VllmChatModel:保留 reasoning 的 vLLM provider

VllmChatModel 继承 langchain_openai:ChatOpenAI,解决 vLLM 0.19.0 的一个具体问题:LangChain 默认 OpenAI 适配器会丢弃非标准的 reasoning 字段,导致交错式 thinking/tool-call 流程在后续轮次失去之前的推理上文backend/packages/harness/deerflow/models/vllm_provider.py:1-13。它在三处保留 reasoning:

_get_request_payload:把上一轮 assistant 消息的 reasoning 重新注入出站请求backend/packages/harness/deerflow/models/vllm_provider.py:168-191
_create_chat_result:非流式响应保留 reasoning / reasoning_contentbackend/packages/harness/deerflow/models/vllm_provider.py:193-212
_convert_chunk_to_generation_chunk:流式 delta 保留 reasoningbackend/packages/harness/deerflow/models/vllm_provider.py:214-258

此外 _normalize_vllm_chat_template_kwargs 把 DeerFlow 早期文档的 chat_template_kwargs.thinking 别名归一化为 vLLM 0.19.0 Qwen reasoning parser 实际读取的 enable_thinking,保证旧配置仍可用backend/packages/harness/deerflow/models/vllm_provider.py:39-62。

Data Flow

下图展示一次 create_chat_model("doubao-seed-1.8", thinking_enabled=True) 的完整调用链。

关键编号步骤说明:

调用方(如 lead_agent)传入模型名与 thinking_enabledbackend/packages/harness/deerflow/agents/lead_agent/agent.py:435。
工厂用 get_model_config(name) 取出该模型的 ModelConfigbackend/packages/harness/deerflow/models/factory.py:62。
resolve_class 按 use 类路径反射导入并做 BaseChatModel 子类校验backend/packages/harness/deerflow/models/factory.py:65。
thinking_enabled 为真且 supports_thinking 为真时,把 effective_wte 合并进构造参数backend/packages/harness/deerflow/models/factory.py:88-92。
用解析出的类与合并后的参数实例化模型backend/packages/harness/deerflow/models/factory.py:150。

Implementation Details

thinking 覆盖逻辑是工厂里最精细的部分。先合并出"生效的 enabled 设置"effective_wte,再分场景处理:

python

# 把 thinking 快捷字段合并进 when_thinking_enabled
has_thinking_settings = (model_config.when_thinking_enabled is not None) or (model_config.thinking is not None)
effective_wte: dict = dict(model_config.when_thinking_enabled) if model_config.when_thinking_enabled else {}
if model_config.thinking is not None:
    merged_thinking = {**(effective_wte.get("thinking") or {}), **model_config.thinking}
    effective_wte = {**effective_wte, "thinking": merged_thinking}
if thinking_enabled and has_thinking_settings:
    if not model_config.supports_thinking:
        raise ValueError(f"Model {name} does not support thinking. ...")
    if effective_wte:
        model_settings_from_config.update(effective_wte)

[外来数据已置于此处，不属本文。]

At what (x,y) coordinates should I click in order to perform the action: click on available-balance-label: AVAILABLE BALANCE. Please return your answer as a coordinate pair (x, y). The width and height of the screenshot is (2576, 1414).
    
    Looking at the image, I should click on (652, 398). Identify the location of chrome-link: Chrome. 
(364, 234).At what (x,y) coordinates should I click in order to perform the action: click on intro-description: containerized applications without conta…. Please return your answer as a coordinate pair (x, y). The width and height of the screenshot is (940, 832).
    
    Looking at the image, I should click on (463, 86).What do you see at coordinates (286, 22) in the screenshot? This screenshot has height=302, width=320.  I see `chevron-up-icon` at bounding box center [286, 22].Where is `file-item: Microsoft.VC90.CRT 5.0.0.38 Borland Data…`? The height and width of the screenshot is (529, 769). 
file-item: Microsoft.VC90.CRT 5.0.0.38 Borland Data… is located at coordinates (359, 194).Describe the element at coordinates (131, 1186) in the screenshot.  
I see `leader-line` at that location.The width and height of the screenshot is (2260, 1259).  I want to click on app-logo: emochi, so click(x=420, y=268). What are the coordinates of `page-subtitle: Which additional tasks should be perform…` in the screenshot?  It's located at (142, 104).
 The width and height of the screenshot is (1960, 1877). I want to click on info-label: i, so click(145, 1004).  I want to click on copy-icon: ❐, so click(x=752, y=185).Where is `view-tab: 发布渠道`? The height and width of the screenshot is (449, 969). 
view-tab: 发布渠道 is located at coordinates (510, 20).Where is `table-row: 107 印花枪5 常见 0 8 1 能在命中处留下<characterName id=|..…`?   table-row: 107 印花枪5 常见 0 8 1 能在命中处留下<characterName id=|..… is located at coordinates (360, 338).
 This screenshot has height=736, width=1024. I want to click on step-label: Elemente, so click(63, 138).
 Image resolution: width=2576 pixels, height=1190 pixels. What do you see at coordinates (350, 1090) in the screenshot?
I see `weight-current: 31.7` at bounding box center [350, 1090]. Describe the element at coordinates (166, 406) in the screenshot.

backend/packages/harness/deerflow/models/factory.py:83-92

解读:thinking 字段优先级高于 when_thinking_enabled.thinking({**old, **new} 中后者覆盖前者)。开启 thinking 但模型未声明 supports_thinking 时直接抛错,而非静默忽略。

关闭 thinking(not thinking_enabled)时的分支按"用户显式 disable → OpenAI 兼容网关 → vLLM → Anthropic 原生"依次匹配:

python

if not thinking_enabled:
    if model_config.when_thinking_disabled is not None:
        model_settings_from_config.update(model_config.when_thinking_disabled)  # 用户显式优先
    elif has_thinking_settings and effective_wte.get("extra_body", {}).get("thinking", {}).get("type"):
        model_settings_from_config["extra_body"] = _deep_merge_dicts(..., {"thinking": {"type": "disabled"}})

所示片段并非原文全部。